Since the pandemic, many industries have started to embrace the shift to remote working and hybrid working. This has led to more productivity for businesses and a better work/life balance for employees, but one potential problem with this new way of working is cybersecurity.
In an office, there’s usually a dedicated IT team that oversees all of the equipment and cybersecurity measures, but at home, workers often have to manage a lot of security themselves. In this article, we’ll go through some of the security risks that work-from-home employees face and how they can be prevented.
Be wary of scams
Potential scams are everywhere. You’ve probably received suspicious-looking emails and anonymous phone calls before, leading you to question ‘who called me’ and ‘can I trust these links’?
These scam emails, calls, and texts can make you worry about your personal online safety, but when you start working from home, you’ll also have to worry about handling these scams on your work email address or work phone number. At home, it may not be as easy for you to ask the IT team or your coworkers to quickly check a suspicious email, so you’ll need to be extra vigilant and spot the warning signs yourself, such as incorrect email addresses, spelling mistakes, dodgy links, and urgent or threatening messages.
Use antivirus software
To ensure your security when working from home, you need to have antivirus software installed on your computer to block cyber attacks and protect you from suspicious websites. Your employer should provide you with an office computer and pay for antivirus software for their employees, so if you’re not protected, you should contact your employer immediately to discuss your concerns. This could prevent the business from losing a lot of money in a potential cyber attack or data breach.
Don’t let others use your work computer
Once you have your work computer, you need to set strict boundaries regarding who can use it and when. Ultimately, you should only ever use your work computer for work purposes during your working hours, since logging into personal accounts on a work computer could compromise your cybersecurity. Using your work computer for personal matters could also get you in trouble with your boss, so make sure you stick to these boundaries!

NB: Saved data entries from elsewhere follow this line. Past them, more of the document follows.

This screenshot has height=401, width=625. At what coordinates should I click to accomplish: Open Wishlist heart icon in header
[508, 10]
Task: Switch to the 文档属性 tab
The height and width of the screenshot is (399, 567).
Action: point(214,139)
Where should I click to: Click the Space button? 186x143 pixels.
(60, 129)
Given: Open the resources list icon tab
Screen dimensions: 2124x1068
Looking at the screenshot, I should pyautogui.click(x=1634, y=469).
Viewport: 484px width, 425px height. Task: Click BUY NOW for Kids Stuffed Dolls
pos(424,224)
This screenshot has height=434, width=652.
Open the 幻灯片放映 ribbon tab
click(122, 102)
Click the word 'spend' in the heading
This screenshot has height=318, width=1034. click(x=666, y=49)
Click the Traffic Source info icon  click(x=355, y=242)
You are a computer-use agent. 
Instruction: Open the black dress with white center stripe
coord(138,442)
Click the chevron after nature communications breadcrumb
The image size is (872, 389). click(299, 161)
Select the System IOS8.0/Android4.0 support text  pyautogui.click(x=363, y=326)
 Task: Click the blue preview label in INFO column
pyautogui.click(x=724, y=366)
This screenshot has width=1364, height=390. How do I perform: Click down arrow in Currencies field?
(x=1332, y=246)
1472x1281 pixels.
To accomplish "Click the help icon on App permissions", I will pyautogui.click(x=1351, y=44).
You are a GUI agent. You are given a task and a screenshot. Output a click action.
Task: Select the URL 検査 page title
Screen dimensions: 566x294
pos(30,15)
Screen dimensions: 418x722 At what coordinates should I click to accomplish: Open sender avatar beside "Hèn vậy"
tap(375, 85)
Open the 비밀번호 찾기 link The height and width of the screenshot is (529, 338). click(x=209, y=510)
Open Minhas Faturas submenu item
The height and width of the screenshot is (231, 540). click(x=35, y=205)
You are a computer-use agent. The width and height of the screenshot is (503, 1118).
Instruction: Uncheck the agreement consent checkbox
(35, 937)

Most importantly, no one else should be using your work computer at any time. This could mean that others can access sensitive information or accidentally delete important files.
When working from home, you’ll probably be using a webcam to attend video meetings frequently throughout the week. However, one potential issue with this is that hackers could access your webcam if you accidentally install malware on your computer, which means they can spy on you and steal any sensitive information that’s in view.
To avoid this, you need to get a webcam with a cover. This will allow you to uncover your webcam when you want to attend a meeting and cover it at all other times. During your meetings, you could also blur your background so that no one can see any documents around you.
Working from home is a fantastic opportunity for many people, but it comes with risks too. Follow the advice in this article to improve your cybersecurity and avoid costly mistakes in your career.